Pose has given Porter the perfect platform for statement-making moments. The groundbreaking series features five transgender actresses in series-regular roles — the most for any prime-time show — and has the largest LGBTQ recurring cast in TV history. Plus, it’s largely written and produced by members of the queer community, including co-creators Steven Canals and Ryan Murphy, executive producer Nina Jacobson and trans director Silas Howard. But his chance to proclaim “Tens across the board!” to the “children” nearly didn’t happen.
Porter credits the creative team for closely observing and writing to the cast’s strengths. He originally auditioned to play the dance teacher but immediately pointed out that the role wasn’t the best use of his skills. “I lived this world,” he says. “I knew they would need some male energy over there, like a ‘daddy,’ with experience. So I went in with, like, 20 pages of declarations, and I told them my story, and Pray Tell came from that.”
The first season had heartbreaking storylines, including Episode Four, titled “The Fever” — which was written by Janet Mock and directed by Gwyneth Horder-Payton — in which Pray Tell learns that he’s HIV positive and decides to keep the information a secret from everyone. Later, in Episode Six, we see him at St. Vincent’s Hospital taking care of his partner, who is dying due to complications from AIDS. “We were free to love, free to fuck, free to be our gay-ass selves in this shithole of a town,” Pray says, remembering the time before the plague began decimating a generation. “They’ll never know that feeling, that you can love without dying.” Then he sings an emotional version of “For All We Know” to his partner and others who will die soon. It is a moment of gut-wrenching honesty.

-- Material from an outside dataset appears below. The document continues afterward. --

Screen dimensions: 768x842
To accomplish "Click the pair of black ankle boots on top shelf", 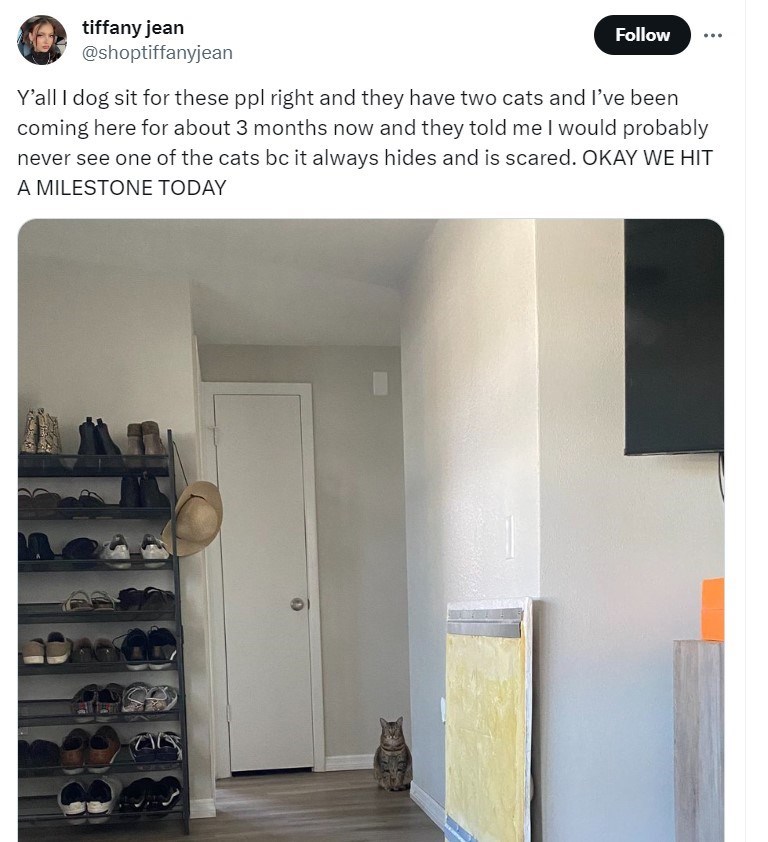I will click(x=99, y=437).
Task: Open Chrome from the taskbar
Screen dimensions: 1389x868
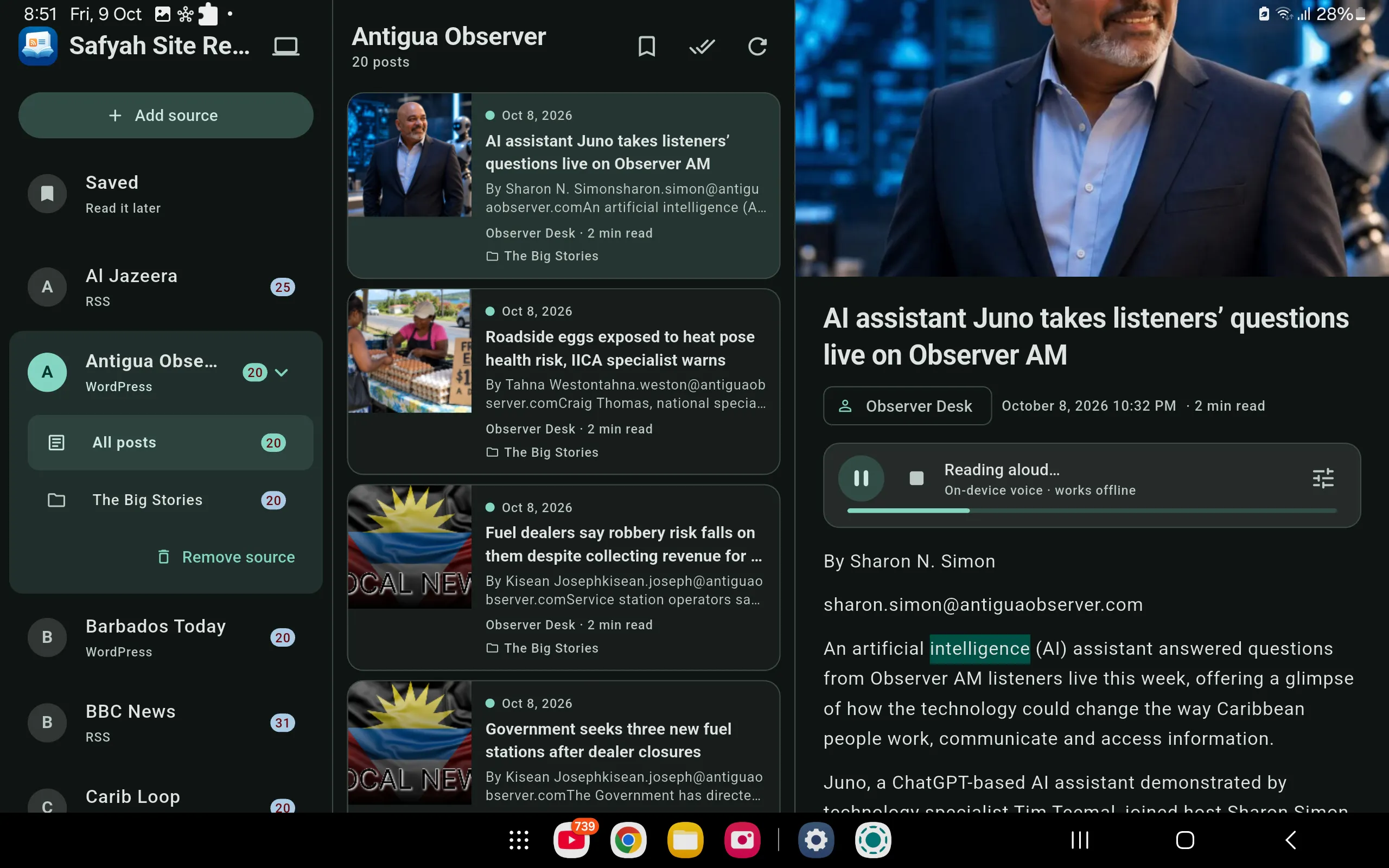Action: pyautogui.click(x=628, y=840)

“You can’t have a testimony unless you have a test,” Porter explains. “It’s like, I can stand in front of people. I can be this character and speak from authority. I’ve actually lived what I’m talking about on this show. That creates an authenticity in the storyteller. It puts a truth in my mouth that can’t be denied, that can’t be questioned, ever. So it does ground the story.”
While the events of the show’s initial outing, which took a soulful look at the AIDS crisis, ended in 1988, its sophomore season — which premieres June 11th — will take place in 1990, in the wake of the release of Madonna’s “Vogue,” which introduced the world of ball culture to the mainstream. “We call it ‘appropriation.’ I call it stealing,” Porter says of the hit song. “So just let everybody know where it all came from. This season is a reclamation.”
As the series and his performance have racked up accolades, Porter has remained humble — but hopeful. With Emmys nominations set to be announced next month, he acknowledges that recognition by the Television Academy would be deeply meaningful. “Awards matter for this little black gay boy,” he says. “Because when I win them, people pay attention to me in ways that they haven’t before. The journey we have been on in terms of representation in the marketplace has been white. But if this black queen walks up to take a Best Lead Emmy? That’s the first time it will ever have been done. That matters.”